I’m not sure who designed the New York seroprevalence study. It’s not even clear that it was designed at all, because the only description of it is an audible from Governor Cuomo stating that sampling was done outside supermarkets and shopping areas. That raises a huge red flag for epidemiologists.

The challenge the New York researchers faced is how to describe the prevalence of antibodies in the entire population when they could only test a small fraction of that population. How epidemiologists choose that sample is critical to the validity of the sample. Testing hospital workers would give very different results from families that have stayed home and ordered everything online. What we need is a random sample from the population, but random samples are the kind of thing that keeps epidemiologists awake at night. (Yes, we’re that boring.)

Let’s look at the sample used in the New York study. Consider who is likely to be outside of a supermarket or a shopping area. Maybe shoppers? In fact, the more often you shop, the more likely you are to be outside the market on any given day. To see the implications of this, assume the distribution of shopping habits in the population looks like the first graph. A small proportion of people stay at home and order online, a similar proportion thinks this coronavirus thing is hoax and shops every day, and the rest of us are somewhere in the middle, shopping one or two days a week.

The problem with sampling shoppers is that people who shop a lot are more likely to be at the store, so the shopping habits of the group we are sampling to test for antibodies looks very different from the shopping habits of the general population. If shopping had nothing to do with the risk of infection, this wouldn’t matter, but the whole point of social distancing is that gathering anywhere puts you at risk, so frequent shoppers are almost certainly at higher risk, probably in direct proportion to the amount they shop. Also, those who shop less are more likely to be reducing their risk in other ways, such as wearing masks and frequent hand washing.

To figure out what all this might mean for the validity of the New York antibody tests, lets make two assumptions. First, assume that your number of potential exposures to the virus is proportional to the number of times you shop. Second, let’s assume the never shoppers are twice as likely to follow infection control guidelines as the daily shoppers and the likelihood of observing guidelines falls in proportion to the number of shopping days. For each category, multiplying the number of shopping days by the risk for each exposure gives an estimate of total risk. If we multiply that risk by the percent of the population in each category, we can get the risk for the population. That is known as a weighted risk. The third graph compares the weighted risk for the population and the sample. You can see that most of the risk is among the heavy shoppers. Since the sample is skewed towards heavy shoppers, it has much higher infection risk, in fact, twice the risk of the general population.
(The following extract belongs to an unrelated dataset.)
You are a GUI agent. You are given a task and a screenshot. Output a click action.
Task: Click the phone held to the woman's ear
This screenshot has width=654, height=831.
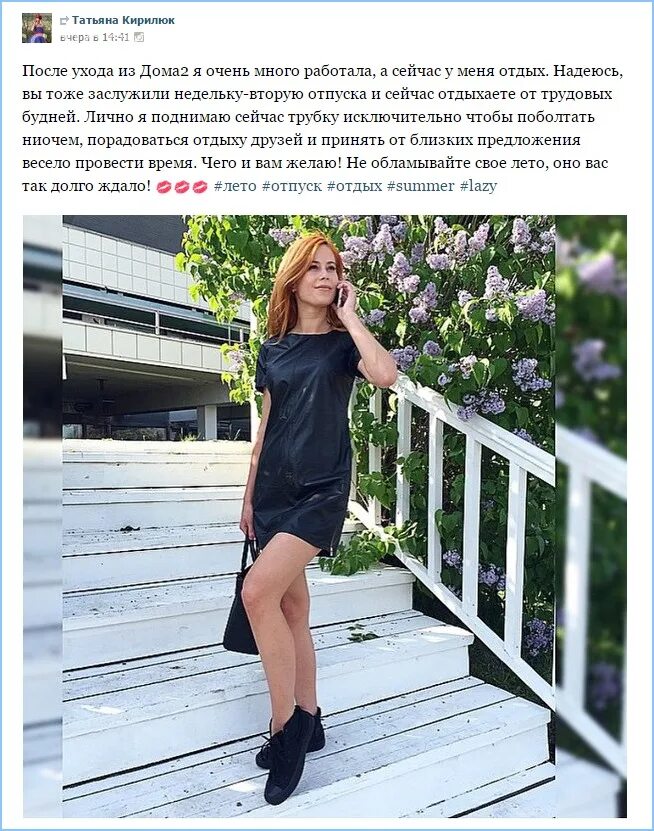coord(342,295)
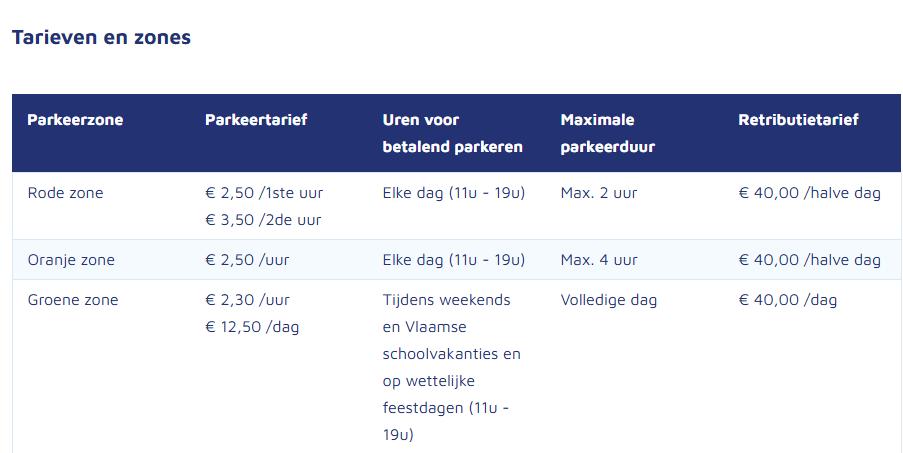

In other words, the actual antibody prevalence could be half of what New York is reporting. That doesn’t even take into account one of the biggest challenges in this kind of sampling, which is that people who are willing to give a blood sample to test for antibodies are not the same as those who rush out of the store and jump in their car. One could imagine that people who want to take the time to be tested might have some reason to be concerned that they have been infected.  They were in a crowd. They flew on a plane. They had a mild fever. Their child had a fever. If this occurred, it would also bias the results of the study resulting in an even greater overestimate of antibody prevalence.

None of this takes into account inaccuracies in the test itself, which could bias results in either direction. That is a whole separate issue, but one to keep in mind.

We’ve seen other antibody studies with problems in their design which also concluded there were more infections than previously thought. What do all these antibody tests mean? The short answer is, we don’t know. They suggest that there are more infections than we thought, which would imply that the virus is more contagious (bad) and the disease is less severe (good) than we thought. Because of the problems in the study design, we don’t really know what they are telling us. I criticized the antibody study in LA because they only provided a sketchy outline of their methods in a press release. New York took it a step further by eliminating the press release (apologies to LA). That will take more studies and more careful analysis of the data. I understand there is substantial pressure to release these data, but, unfortunately, the rush to do so has produced more confusion than understanding. At this critical moment, confusion is the enemy.